Goal of the exercise >>
Provide an exact copy of the lines from the beginning of the records through the line that includes "Click the Filter", and of no others.

Material shown >>
────────

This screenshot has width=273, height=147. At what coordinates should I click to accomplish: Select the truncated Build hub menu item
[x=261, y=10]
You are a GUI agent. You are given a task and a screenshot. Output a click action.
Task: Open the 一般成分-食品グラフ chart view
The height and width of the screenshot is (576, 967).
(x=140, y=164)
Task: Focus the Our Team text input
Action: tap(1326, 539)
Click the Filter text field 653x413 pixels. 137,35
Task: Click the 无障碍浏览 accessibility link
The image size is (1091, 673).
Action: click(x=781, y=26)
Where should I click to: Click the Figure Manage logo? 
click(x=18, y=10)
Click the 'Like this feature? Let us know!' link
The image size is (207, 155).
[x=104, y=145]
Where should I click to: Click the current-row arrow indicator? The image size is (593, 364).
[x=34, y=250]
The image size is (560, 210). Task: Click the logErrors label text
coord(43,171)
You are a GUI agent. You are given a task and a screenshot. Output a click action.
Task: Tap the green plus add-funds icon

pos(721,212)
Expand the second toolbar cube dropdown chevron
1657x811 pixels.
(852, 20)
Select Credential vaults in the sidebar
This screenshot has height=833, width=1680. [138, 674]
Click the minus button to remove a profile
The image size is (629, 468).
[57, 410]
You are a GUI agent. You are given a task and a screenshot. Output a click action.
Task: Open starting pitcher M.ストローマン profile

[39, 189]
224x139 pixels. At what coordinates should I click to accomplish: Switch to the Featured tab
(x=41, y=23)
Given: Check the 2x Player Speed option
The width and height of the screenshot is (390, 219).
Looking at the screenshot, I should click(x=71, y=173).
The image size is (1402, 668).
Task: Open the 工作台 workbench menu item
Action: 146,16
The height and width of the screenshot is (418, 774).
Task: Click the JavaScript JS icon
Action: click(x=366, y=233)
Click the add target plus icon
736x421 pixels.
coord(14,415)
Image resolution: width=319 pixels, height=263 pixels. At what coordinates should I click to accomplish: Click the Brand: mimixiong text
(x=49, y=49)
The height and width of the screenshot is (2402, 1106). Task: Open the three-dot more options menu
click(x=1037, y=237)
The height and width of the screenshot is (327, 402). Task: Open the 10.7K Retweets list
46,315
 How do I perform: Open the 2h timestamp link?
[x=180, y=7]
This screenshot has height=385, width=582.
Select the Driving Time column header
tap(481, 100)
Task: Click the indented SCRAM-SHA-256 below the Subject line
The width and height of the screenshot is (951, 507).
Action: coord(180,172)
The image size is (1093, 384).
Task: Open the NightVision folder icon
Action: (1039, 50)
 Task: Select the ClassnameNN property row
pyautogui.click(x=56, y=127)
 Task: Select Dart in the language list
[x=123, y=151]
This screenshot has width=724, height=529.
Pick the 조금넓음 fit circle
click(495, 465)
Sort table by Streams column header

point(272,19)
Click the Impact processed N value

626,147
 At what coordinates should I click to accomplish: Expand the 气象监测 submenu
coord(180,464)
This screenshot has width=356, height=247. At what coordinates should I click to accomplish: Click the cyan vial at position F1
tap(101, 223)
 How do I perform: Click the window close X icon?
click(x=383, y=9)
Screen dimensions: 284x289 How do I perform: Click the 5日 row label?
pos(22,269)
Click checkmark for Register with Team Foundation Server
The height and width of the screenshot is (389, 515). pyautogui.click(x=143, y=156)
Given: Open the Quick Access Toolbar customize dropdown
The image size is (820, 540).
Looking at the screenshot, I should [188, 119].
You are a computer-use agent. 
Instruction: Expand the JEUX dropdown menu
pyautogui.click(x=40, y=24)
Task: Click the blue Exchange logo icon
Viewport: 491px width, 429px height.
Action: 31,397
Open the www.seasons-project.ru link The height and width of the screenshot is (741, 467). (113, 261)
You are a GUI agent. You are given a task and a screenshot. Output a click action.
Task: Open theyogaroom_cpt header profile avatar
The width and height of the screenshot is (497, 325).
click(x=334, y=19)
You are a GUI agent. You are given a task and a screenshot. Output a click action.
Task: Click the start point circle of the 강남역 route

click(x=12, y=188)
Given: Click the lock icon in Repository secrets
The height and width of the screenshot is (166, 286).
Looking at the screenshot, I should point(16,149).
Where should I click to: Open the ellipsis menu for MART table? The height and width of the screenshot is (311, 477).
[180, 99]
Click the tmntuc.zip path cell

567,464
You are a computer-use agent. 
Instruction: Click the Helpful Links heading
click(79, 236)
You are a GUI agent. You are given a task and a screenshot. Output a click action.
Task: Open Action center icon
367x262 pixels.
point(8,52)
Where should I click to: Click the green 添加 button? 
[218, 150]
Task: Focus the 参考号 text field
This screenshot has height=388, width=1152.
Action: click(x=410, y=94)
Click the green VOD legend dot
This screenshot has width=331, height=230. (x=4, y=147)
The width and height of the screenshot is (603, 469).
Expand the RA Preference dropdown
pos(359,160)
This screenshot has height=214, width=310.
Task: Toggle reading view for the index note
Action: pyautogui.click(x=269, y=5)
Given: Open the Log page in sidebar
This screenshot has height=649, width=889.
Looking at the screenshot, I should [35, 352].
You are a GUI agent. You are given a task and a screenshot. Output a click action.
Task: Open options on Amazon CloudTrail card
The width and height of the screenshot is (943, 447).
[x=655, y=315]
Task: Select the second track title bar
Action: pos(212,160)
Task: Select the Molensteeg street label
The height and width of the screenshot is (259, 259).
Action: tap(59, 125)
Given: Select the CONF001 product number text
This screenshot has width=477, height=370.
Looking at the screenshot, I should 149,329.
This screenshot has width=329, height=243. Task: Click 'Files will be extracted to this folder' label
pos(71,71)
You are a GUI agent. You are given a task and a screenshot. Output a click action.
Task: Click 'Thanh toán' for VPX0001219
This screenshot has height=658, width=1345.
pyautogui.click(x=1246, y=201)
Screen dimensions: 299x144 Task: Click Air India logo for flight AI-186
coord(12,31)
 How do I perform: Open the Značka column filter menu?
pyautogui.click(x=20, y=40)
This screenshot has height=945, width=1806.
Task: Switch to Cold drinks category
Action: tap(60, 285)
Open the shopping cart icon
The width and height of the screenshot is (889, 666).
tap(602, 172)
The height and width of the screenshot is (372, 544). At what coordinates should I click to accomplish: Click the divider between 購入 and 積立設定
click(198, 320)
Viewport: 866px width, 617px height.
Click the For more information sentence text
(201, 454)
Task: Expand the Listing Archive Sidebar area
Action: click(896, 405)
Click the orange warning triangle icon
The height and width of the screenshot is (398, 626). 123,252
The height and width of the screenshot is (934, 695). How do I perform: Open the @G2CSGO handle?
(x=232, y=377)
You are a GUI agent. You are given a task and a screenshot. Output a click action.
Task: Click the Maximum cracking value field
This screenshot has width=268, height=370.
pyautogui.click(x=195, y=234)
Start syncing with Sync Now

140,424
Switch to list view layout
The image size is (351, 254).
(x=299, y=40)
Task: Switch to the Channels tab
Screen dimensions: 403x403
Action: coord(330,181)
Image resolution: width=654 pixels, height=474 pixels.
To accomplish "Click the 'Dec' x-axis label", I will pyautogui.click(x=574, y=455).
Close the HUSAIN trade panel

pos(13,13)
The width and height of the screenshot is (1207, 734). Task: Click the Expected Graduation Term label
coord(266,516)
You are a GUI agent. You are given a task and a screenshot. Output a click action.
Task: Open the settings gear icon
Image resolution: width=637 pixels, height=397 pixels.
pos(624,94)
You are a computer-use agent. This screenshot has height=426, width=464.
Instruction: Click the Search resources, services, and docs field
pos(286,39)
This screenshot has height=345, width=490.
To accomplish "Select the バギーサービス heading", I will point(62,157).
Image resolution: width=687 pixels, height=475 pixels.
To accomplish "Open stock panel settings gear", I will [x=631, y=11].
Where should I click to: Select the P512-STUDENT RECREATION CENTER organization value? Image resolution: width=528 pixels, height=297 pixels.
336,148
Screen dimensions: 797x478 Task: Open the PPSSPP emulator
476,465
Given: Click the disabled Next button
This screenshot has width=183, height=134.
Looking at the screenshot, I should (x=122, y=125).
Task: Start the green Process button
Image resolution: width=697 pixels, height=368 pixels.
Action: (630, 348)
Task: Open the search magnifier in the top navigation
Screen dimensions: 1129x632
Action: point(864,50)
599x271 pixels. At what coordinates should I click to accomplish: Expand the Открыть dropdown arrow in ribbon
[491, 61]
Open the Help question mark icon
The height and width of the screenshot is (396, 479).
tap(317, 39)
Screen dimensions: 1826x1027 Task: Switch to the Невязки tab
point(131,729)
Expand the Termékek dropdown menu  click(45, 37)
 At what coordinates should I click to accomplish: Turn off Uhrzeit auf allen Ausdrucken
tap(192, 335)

────────

Expected answer >>
This screenshot has width=273, height=147. At what coordinates should I click to accomplish: Select the truncated Build hub menu item
[x=261, y=10]
You are a GUI agent. You are given a task and a screenshot. Output a click action.
Task: Open the 一般成分-食品グラフ chart view
The height and width of the screenshot is (576, 967).
(x=140, y=164)
Task: Focus the Our Team text input
Action: tap(1326, 539)
Click the Filter text field 653x413 pixels. 137,35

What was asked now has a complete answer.